# Challenge 3

In this challenge we will work on the `Orders.csv` data set in the previous [Subsetting and Descriptive Stats lab](../../lab-subsetting-and-descriptive-stats/your-code/main.ipynb). In your work you will apply the thinking process and workflow we showed you in Challenge 2.

You are serving as a Business Intelligence Analyst at the headquarter of an international fashion goods chain store. Your boss today asked you to do two things for her:

**First, identify two groups of customers from the data set.** The first group is **VIP Customers** whose **aggregated expenses** at your global chain stores are **above the 95th percentile** (aka. 0.95 quantile). The second group is **Preferred Customers** whose **aggregated expenses** are **between the 75th and 95th percentile**.

**Second, identify which country has the most of your VIP customers, and which country has the most of your VIP+Preferred Customers combined.**

# Q1: How to identify VIP & Preferred Customers?
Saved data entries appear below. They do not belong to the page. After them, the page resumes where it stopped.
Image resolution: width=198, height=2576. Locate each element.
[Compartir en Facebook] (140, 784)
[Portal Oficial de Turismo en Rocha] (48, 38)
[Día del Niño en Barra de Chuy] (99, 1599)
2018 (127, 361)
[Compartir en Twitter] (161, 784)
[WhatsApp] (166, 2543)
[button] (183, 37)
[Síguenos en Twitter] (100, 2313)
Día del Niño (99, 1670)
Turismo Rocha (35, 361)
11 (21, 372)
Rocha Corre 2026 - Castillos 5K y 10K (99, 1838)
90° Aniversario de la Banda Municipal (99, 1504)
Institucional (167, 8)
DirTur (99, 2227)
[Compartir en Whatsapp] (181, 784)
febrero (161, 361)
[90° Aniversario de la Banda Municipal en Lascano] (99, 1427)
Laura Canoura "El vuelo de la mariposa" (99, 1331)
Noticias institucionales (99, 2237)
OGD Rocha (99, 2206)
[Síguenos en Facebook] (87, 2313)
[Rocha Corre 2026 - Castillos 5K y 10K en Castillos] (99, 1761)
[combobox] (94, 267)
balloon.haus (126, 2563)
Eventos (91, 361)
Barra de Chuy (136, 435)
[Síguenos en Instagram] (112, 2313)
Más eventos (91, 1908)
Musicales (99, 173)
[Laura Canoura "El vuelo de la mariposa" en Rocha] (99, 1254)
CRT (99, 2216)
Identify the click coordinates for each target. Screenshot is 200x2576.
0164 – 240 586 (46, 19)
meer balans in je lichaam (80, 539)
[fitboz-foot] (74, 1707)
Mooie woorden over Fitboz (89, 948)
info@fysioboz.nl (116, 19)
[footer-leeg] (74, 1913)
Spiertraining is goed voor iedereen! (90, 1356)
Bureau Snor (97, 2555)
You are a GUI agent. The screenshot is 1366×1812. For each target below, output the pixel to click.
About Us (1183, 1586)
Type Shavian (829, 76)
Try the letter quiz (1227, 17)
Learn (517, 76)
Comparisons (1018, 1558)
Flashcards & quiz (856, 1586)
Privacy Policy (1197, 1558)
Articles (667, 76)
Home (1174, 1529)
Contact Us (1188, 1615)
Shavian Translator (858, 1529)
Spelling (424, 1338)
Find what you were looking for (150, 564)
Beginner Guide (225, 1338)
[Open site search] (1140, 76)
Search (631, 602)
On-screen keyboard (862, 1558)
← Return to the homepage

We start by importing all the required libraries:

In [1]:
import numpy as np
import pandas as pd

Next, import `Orders.csv` from the "subsetting" lab folder into a dataframe variable called `orders`. Print the head of `orders` to overview the data:

In [27]:
orders = pd.read_csv("../../lab-subsetting-and-descriptive-stats/your-code/Orders.csv")
orders.shape

(397924, 14)

---

"Identify VIP and Preferred Customers" is the non-technical goal of your boss. You need to translate that goal into technical languages that data analysts use:

## How to label customers whose aggregated `amount_spent` is in a given quantile range?


We break down the main problem into several sub problems:

#### Sub Problem 1: How to aggregate the  `amount_spent` for unique customers?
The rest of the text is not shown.